EXERCISE: The reply is to be the lines from the one with "The image size" through the last line of the records below, each retyped exactly, with pictures left out.

(Data entries)
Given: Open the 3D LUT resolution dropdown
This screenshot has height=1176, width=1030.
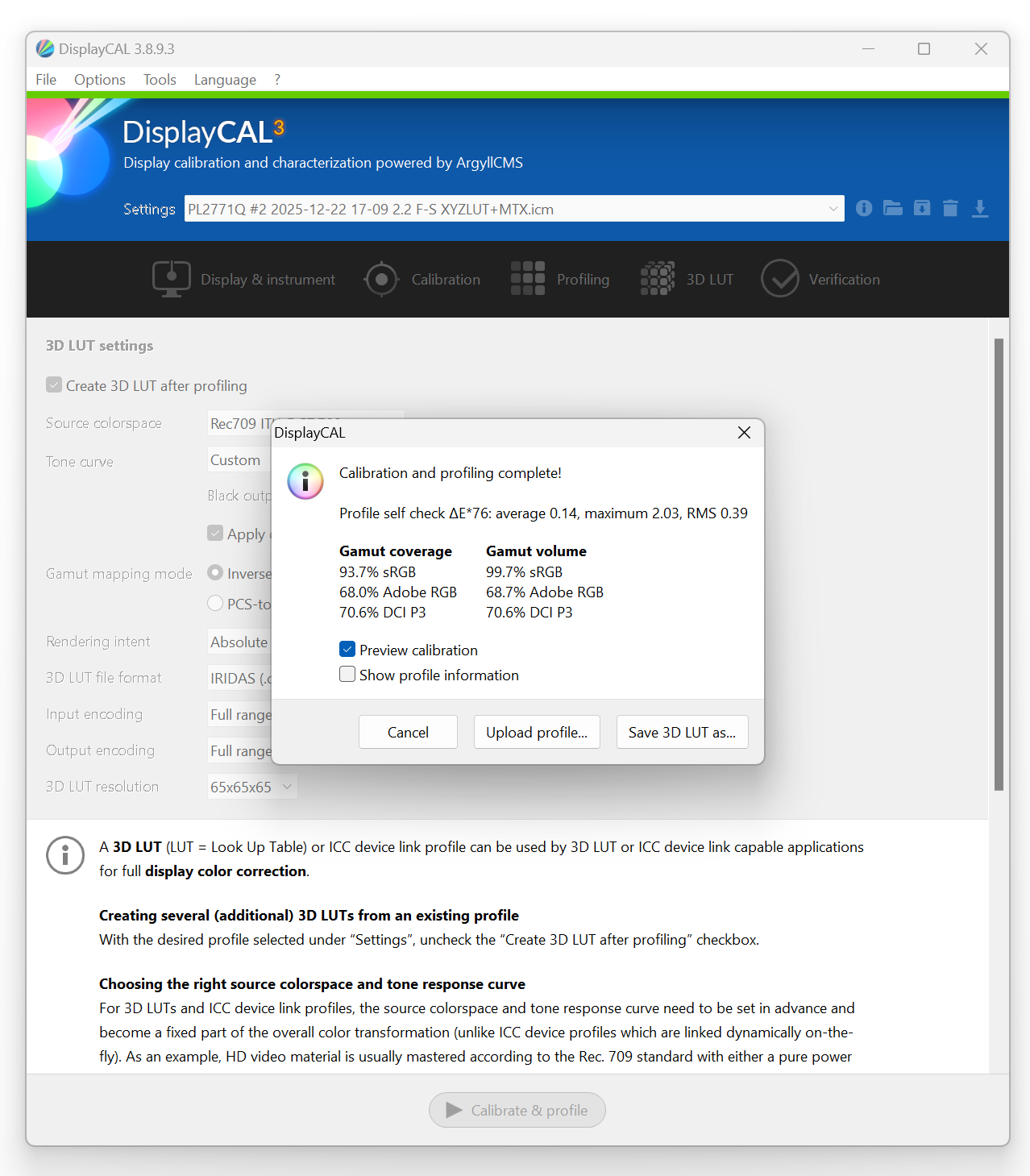Looking at the screenshot, I should pyautogui.click(x=252, y=787).
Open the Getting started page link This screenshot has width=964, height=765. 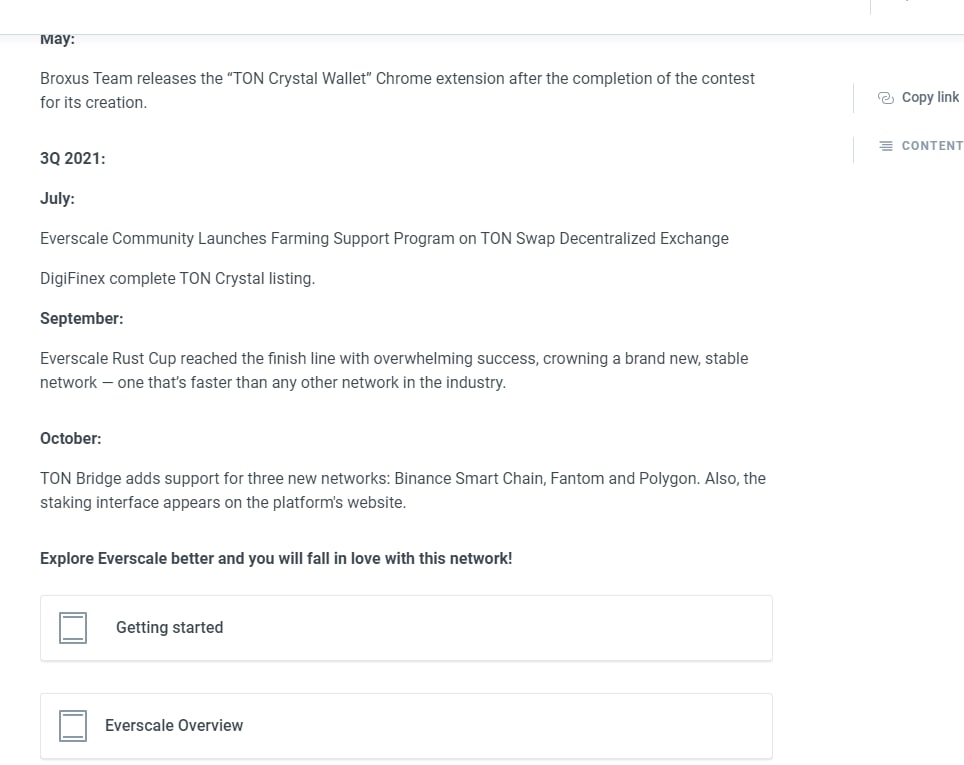169,628
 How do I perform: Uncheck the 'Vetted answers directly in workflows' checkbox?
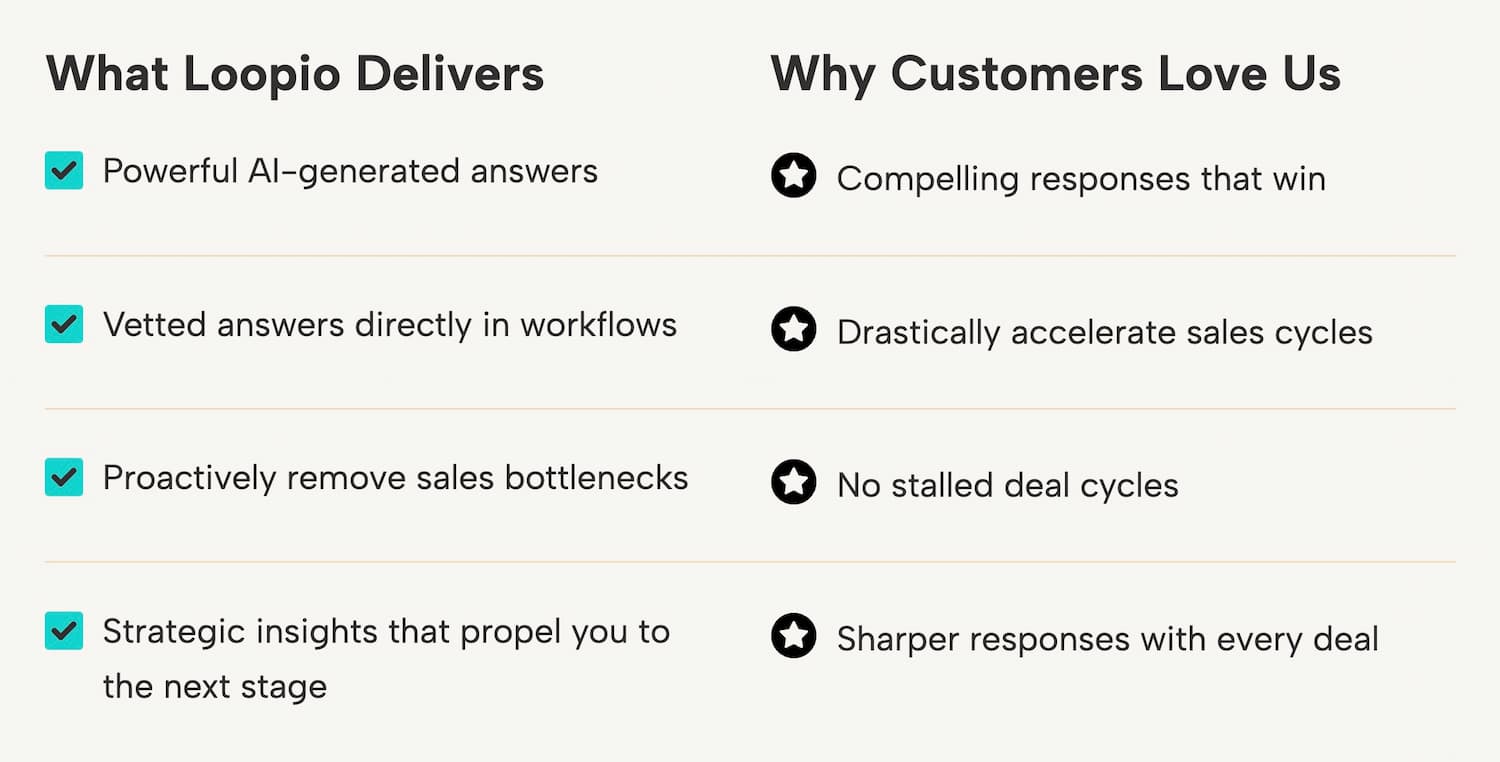(x=64, y=324)
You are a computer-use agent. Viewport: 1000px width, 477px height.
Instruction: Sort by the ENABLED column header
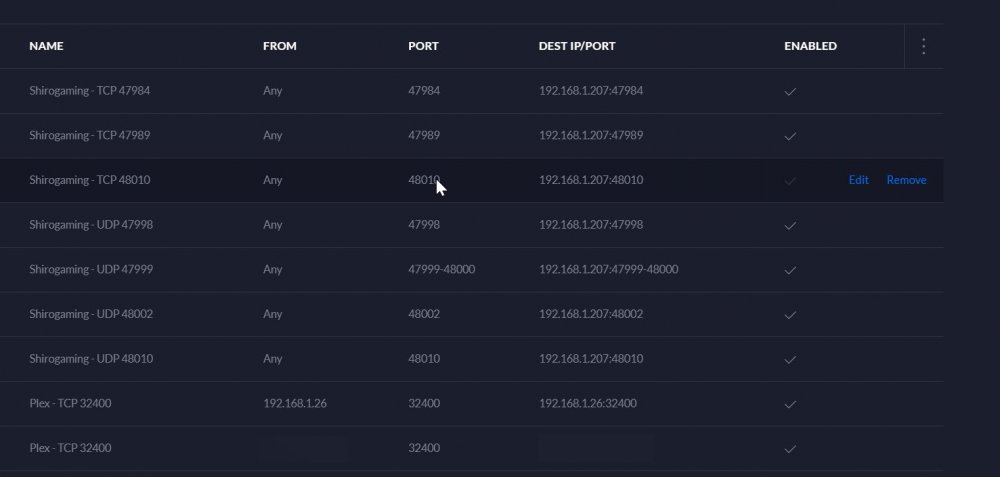810,46
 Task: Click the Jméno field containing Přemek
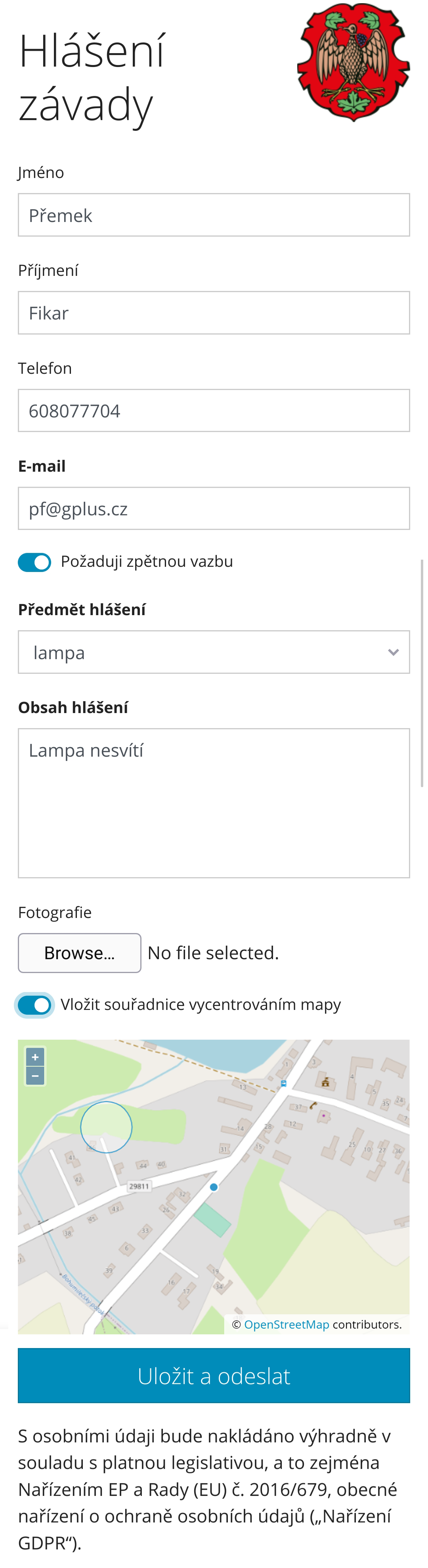(214, 215)
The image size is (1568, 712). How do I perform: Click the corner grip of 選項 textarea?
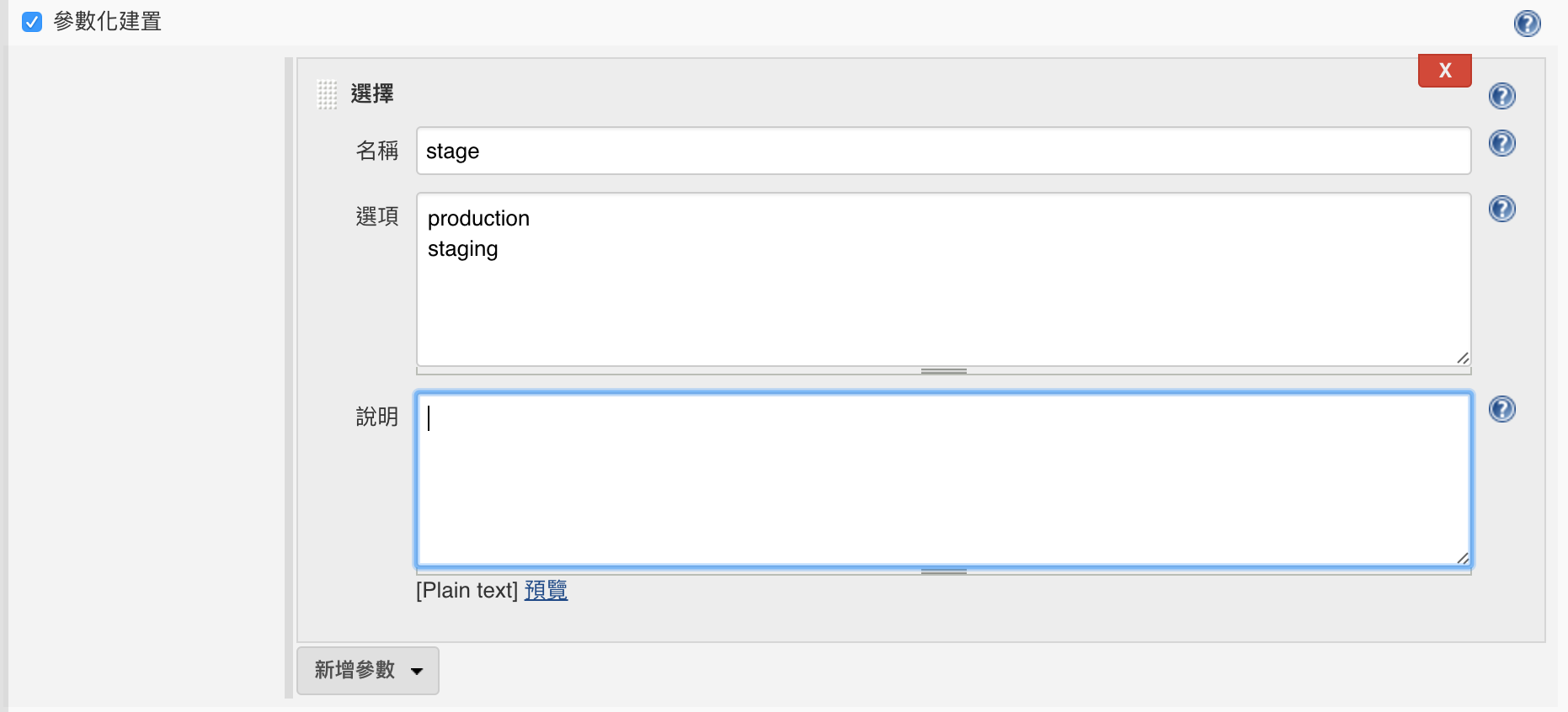(1463, 358)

SOLUTION TO THIS PROBLEM:
The image size is (1568, 712). How do I perform: Click the corner grip of 選項 textarea?
(1463, 358)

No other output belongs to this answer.